Игнатьев упёрся руками в сиденье, переменил позу, глянул на часы. Без пяти десять.
— Лев Фёдорович, — окликнул он Баллюзена, ехавшего верхом по его правую руку рядом со Стрижеусовым. — Чанцзявань скоро?
— Минут через пятнадцать, — ответил Баллюзен и указал рукой на видневшуюся впереди тутовую рощу. — Сейчас лесок проедем, с горки спустимся, а там уже и он.
Сказанное подтвердилось.
Они миновали рощу, спустились с небольшой возвышенности, переехали чудом уцелевший мост с охраняющими его четырьмя каменными тиграми, и, обогнув разорённое кладбище, въехали в Чанцзявань — разбитый и опустошённый, чёрный от недавнего пожарища.

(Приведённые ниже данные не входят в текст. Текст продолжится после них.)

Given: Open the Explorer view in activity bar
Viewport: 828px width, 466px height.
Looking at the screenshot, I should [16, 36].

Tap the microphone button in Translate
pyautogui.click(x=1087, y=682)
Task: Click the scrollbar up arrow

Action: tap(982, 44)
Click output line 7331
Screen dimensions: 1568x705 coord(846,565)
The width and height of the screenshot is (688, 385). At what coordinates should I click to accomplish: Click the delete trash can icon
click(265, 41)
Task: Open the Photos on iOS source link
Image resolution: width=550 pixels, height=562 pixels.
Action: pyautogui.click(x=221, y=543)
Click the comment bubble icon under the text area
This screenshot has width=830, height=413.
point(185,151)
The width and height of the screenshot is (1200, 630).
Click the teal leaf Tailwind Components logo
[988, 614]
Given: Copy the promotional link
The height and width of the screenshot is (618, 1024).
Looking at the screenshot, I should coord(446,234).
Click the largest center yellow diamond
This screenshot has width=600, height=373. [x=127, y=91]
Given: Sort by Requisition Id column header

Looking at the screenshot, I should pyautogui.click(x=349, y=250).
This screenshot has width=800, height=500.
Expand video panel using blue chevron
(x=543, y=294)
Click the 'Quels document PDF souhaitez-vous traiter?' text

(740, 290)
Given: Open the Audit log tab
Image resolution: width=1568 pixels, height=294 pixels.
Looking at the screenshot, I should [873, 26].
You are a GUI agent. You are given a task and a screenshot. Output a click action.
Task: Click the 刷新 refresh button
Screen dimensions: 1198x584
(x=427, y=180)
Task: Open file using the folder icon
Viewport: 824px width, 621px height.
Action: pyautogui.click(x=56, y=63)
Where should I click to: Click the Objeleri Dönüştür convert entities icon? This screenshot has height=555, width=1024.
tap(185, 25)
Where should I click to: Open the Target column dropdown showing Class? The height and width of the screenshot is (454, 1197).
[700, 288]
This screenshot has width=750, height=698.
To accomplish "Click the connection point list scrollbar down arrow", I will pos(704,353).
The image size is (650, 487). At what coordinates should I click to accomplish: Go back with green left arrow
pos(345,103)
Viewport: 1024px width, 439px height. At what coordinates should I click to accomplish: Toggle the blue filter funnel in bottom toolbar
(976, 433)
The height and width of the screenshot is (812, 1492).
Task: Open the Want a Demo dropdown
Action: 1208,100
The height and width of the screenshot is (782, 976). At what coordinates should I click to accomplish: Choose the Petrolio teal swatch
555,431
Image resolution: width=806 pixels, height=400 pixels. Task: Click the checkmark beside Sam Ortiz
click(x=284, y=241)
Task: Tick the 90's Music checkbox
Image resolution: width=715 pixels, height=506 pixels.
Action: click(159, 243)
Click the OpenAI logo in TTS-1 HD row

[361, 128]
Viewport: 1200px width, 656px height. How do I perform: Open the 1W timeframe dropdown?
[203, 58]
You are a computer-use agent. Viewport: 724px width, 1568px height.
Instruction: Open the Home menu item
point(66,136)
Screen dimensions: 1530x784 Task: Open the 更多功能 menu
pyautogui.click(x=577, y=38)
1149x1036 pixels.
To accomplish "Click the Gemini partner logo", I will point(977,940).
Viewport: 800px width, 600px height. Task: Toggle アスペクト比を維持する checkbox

Возле древней кумирни, в которой решено было остановиться, лежала мёртвая собака с разможжённым черепом. Пятеро щенков, все, как один, густого чёрного окраса, тыкались в посиневшее брюхо, тянули соски, искали молоко, а его не было. Они обречённо поскуливали, беспомощно тёрлись друг о друга, зевали, жаловались на бесчувственную мать.
— Дозвольте? — глянул камердинер на Игнатьева, и тот кивнул: — Бери.
Дмитрий взял из обозной подводы грязную простынь, связал углы и уторкал щенков в узел.
— Глядят, шельмы, — сказал он с умыслом, давая знать, что время, когда слепых кутят топят, давно миновало. Кто увидел Божий свет, тот должен жить. Закон.
Беззубец и Шарпанов закрючили падаль, сволокли на задворки, в овраг, закидали ветками и глиной.
Выбравшись наверх, они заглянули в полусгоревший сарай и ужаснулись. Несколько десятков обнажённых женских трупов грудились в его подполе. В нос ударило гнилостной прелью, тошнотворным угаром зловония.
— У! — замотал головой Беззубец. — Потешились ироды. Поиздевались над бабьём.
— А можа, и свои, — отвернулся Шарпанов и выбрался наружу. — Маньчжуры, оне тоже хороши. С живого шкуру спустят.